_WORK TO COMPLETE_
Return only the lines from the one that contains "Image resolution: width=1000" through the last line of the records below, exactly as they stand. Pictures are not part of the copy.

==========

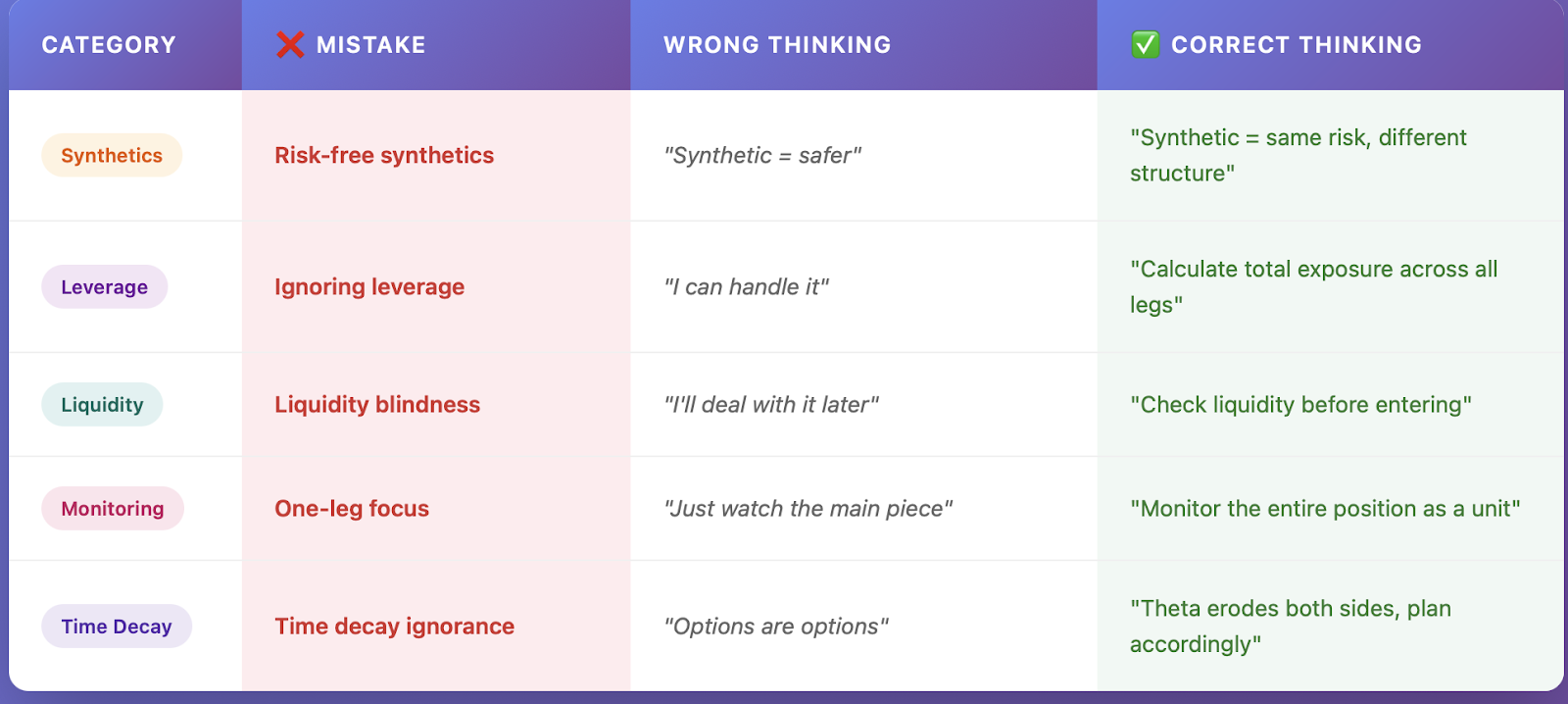Screen dimensions: 1568x704
Task: Click the CORRECT THINKING header text
Action: (x=1296, y=45)

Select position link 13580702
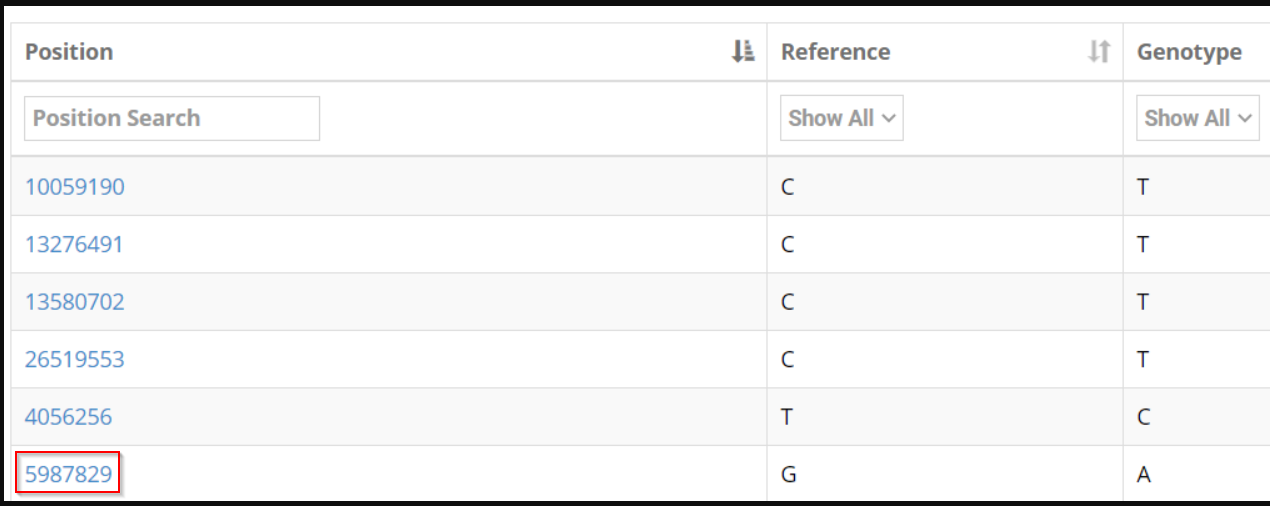75,302
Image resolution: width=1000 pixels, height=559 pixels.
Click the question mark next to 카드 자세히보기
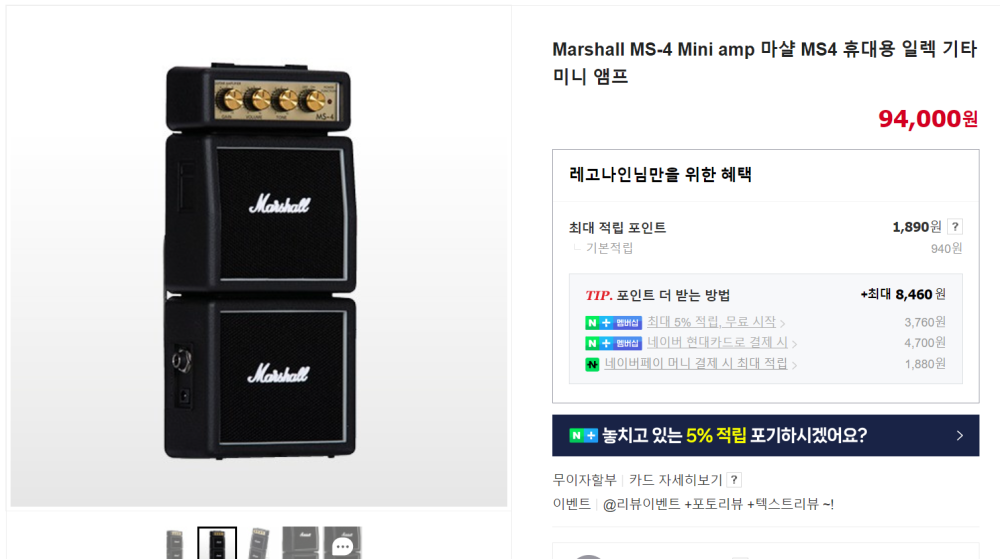734,480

==========

_RESULT FOR THIS TASK_
Image resolution: width=1000 pixels, height=559 pixels.
Click the question mark next to 카드 자세히보기
734,480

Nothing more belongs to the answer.